# My 7year old



## Chloep93 (Nov 5, 2015)

Hello! Please can I have your opinions/critique on my 7 year old Dutch warmblood x thoroughbred. I've only had him for a couple of months but hoping to do some jumping with him, maybe eventing in the future. 
Thank you ?


----------



## WhattaTroublemaker (Aug 13, 2013)

He's beautiful! He has nice pasterns on the front end, maybe a bit upright. I love his front end! Maybe looks a bit under developed in his hind, he stands a bit under himself with his back legs but it may be the way he's standing.


----------



## Elana (Jan 28, 2011)

I like this horse. Very warmblood looking. His shoulder is a bit steep I think and his point of shoulder placed a bit low. Great bone (as one would expect) and very strong throughout. Looks to be a bit tied in at the knee and his front pasterns may be uprightish.


----------



## Corporal (Jul 29, 2010)

VERY nice!
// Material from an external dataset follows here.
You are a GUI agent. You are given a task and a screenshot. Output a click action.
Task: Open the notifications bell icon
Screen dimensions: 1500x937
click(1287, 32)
Whatcha gonna do with him?


----------



## anndankev (Aug 9, 2010)

I don't know much (if anything) about conformation. 

But my first impression was WOW


----------



## Kay Armstrong (Jun 28, 2015)

Gorgeous boy, but it looks from the pictures that he's tied with a chain over his nose. I wouldn't do that. If he doesn't lead well without the chain, be sure you remove the chain before you tie.


----------



## greentree (Feb 27, 2013)

That is quite a MOTOR on that horse!


----------



## Chloep93 (Nov 5, 2015)

Don't worry, he isn't tied with the chain, it's just on the headcollar but the leadrope is clipped to a different ring


----------



## Chloep93 (Nov 5, 2015)

Thanks everyone  I bought this horse a couple of months ago and I'm going to start by doing some showjumping as he hasn't been out to many shows yet but the end goal is eventing. He has an incredible jump! I've had him over 1.30m and he made it feel easy  he is lovely to ride and I'm hoping he will do well in dressage too. The chain is because when I first got him he was difficult to bring in - walked over to you, brilliant to catch, but halfway back he would decide he wanted to go back to him mates then spin round and go back. But he has stopped that now and is a saint on the ground too  do love my boy!


----------



## Chloep93 (Nov 5, 2015)

I'm hoping he's going to do well - he definitely has something about him personality wise.


----------



## Yogiwick (Sep 30, 2013)

I think he will do even better at dressage than jumping. Congrats !


----------



## Chloep93 (Nov 5, 2015)

Haha he might need a rider who knows a bit more about dressage then!


----------



## enh817 (Jun 1, 2012)

It might just be the pictures, but it looks like he's got too much heel in front, which is doing scary things to the angles of his lower legs. I'd be looking for a better trimmer/shoer immediately!!

Disclaimer: I am not a hoof expert


----------



## Fantelle (Oct 26, 2015)

I'm jealous - what a fantastic looking horse!


----------



## Chloep93 (Nov 5, 2015)

enh817 said:


> It might just be the pictures, but it looks like he's got too much heel in front, which is doing scary things to the angles of his lower legs. I'd be looking for a better trimmer/shoer immediately!!
> 
> Disclaimer: I am not a hoof expert



It is funny you mention that - he was due for a trim and a barefoot trimmer was at our yard last night for someone else. She had a look at wasn't happy with the way previous farrier had done his feet. He has only been barefoot with me for a couple of months. So now have swapped to this lady who seems very knowledgeable. I don't know a lot about hooves etc myself but hoping to learn a bit more


----------